Sa conclusion. « La tradition française, incorporée dans un long destin pédagogique, nous est chère. Nous entendons en conserver les biens les plus précieux : son goût de l’humain ; son respect de la spontanéité spirituelle et de la liberté ; la continuité des formes d’art et de pensée qui sont le climat même de notre esprit. Mais nous savons que, pour lui être vraiment fidèles, elle nous commande elle-même de la prolonger vers l’avenir. »

Références

Références
1 Ce texte est extrait de Marc Bloch, L’Histoire, la Guerre, la Résistance, Paris, Gallimard, 2006.
2 J’en profite pour rappeler que depuis mai 68, de nombreux étudiants ont vécu des interruptions pas forcément momentanées de leurs cours…en raison de mouvements sociaux. Sans dégâts majeurs semble-t-il.
3 Cette enquête, qui ne prétend à aucune exhaustivité, se base cependant sur un échantillon de 15 universités assez représentatives. Elle corrobore ce que l’on peut recueillir auprès de différents responsables et/ou sur les réseaux sociaux.
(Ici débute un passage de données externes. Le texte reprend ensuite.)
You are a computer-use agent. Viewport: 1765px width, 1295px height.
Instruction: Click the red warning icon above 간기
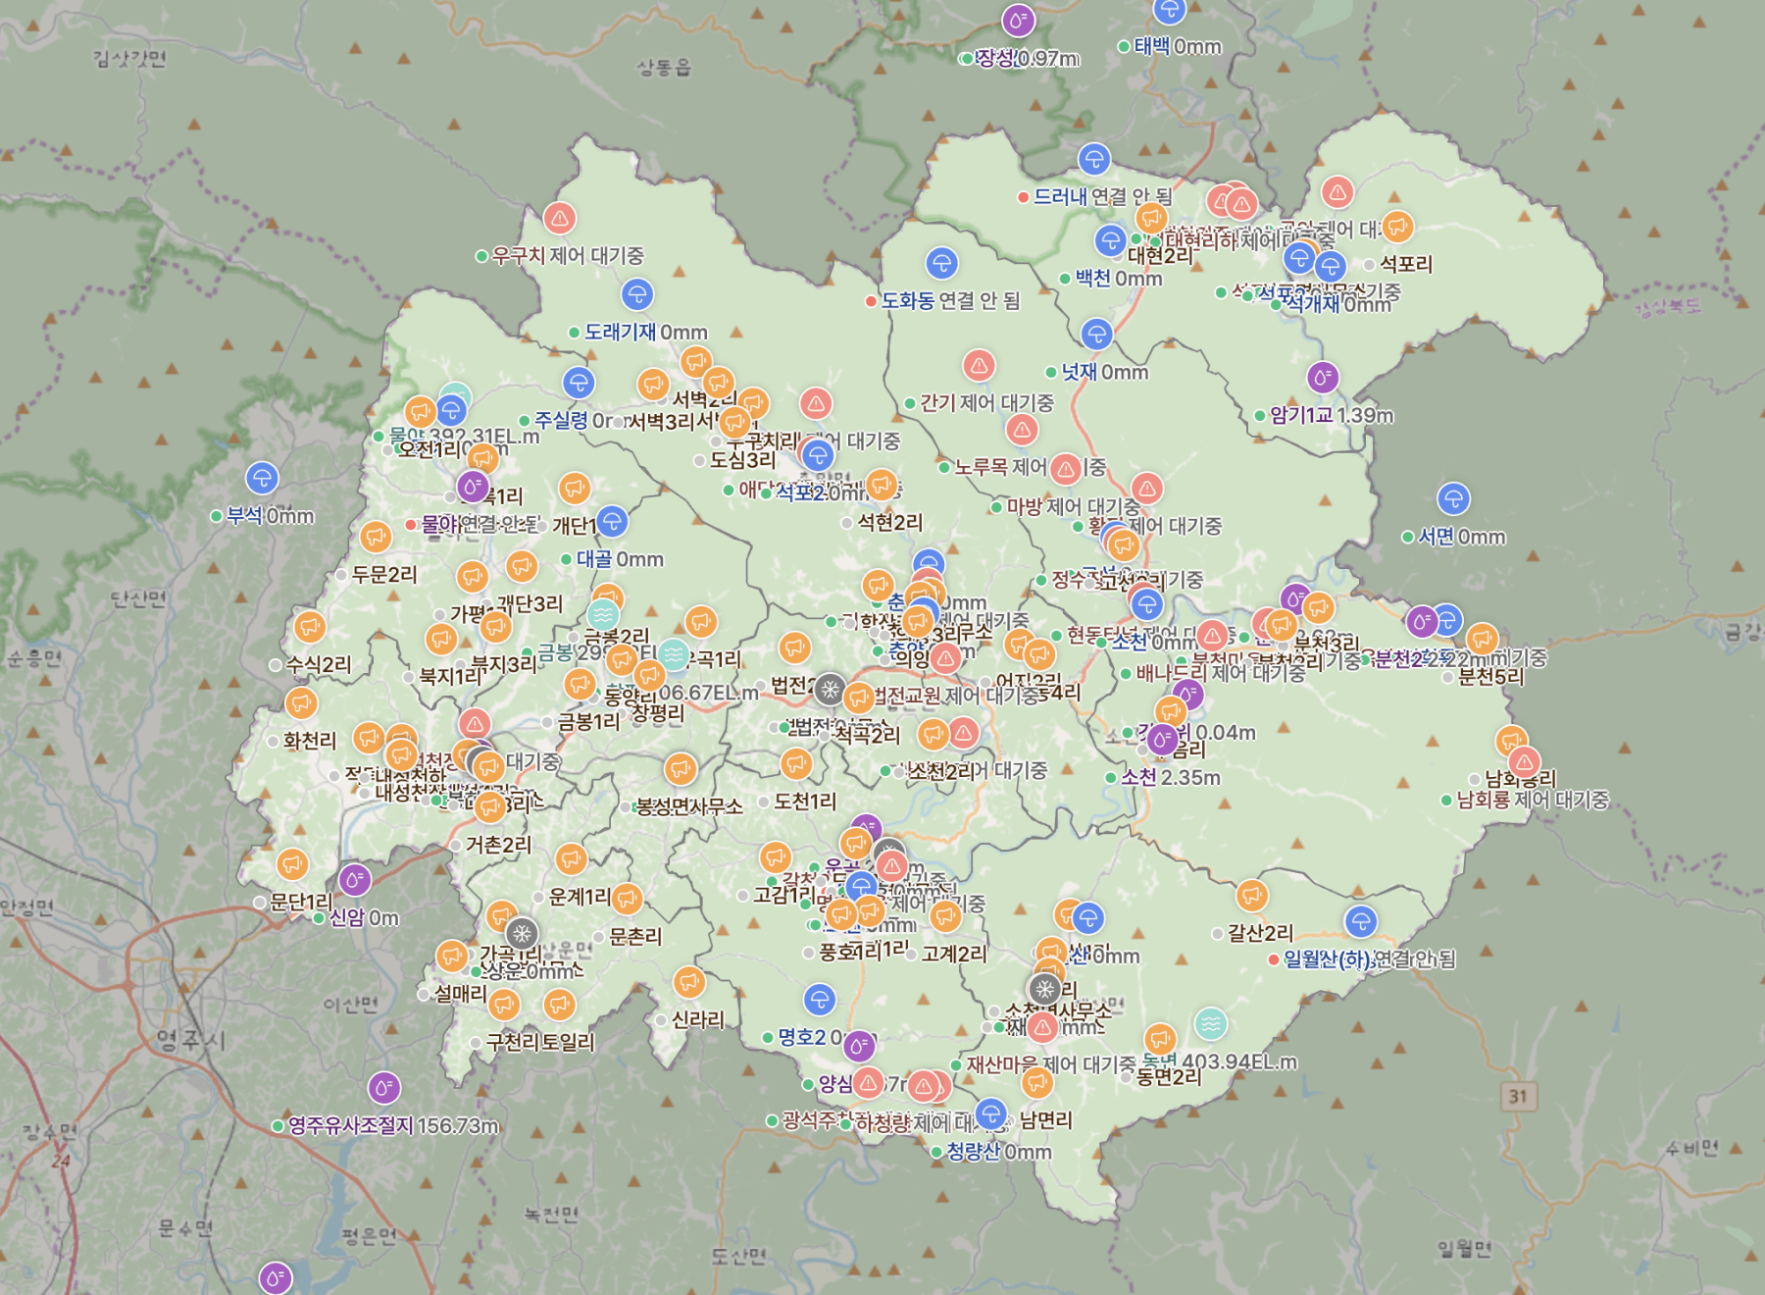click(979, 365)
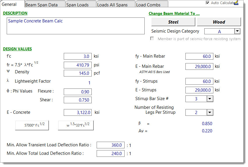This screenshot has width=248, height=167.
Task: Select the Load Combs tab
Action: (x=148, y=5)
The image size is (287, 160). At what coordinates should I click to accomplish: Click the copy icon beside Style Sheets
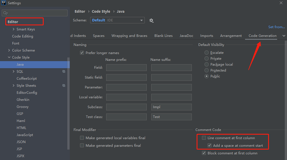point(64,86)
4 Les circonstances de ses écrits (la défaite française) étaient exceptionnelles et, concernant l’enseignement secondaire et l’accès au supérieur, la situation était radicalement différente (par exemple la massification, le maillage territorial). Cependant, l’enseignement distanciel actuel accélère de fait des réflexions sur les contenus enseignés, la nature des examens et la relation enseignant-étudiant.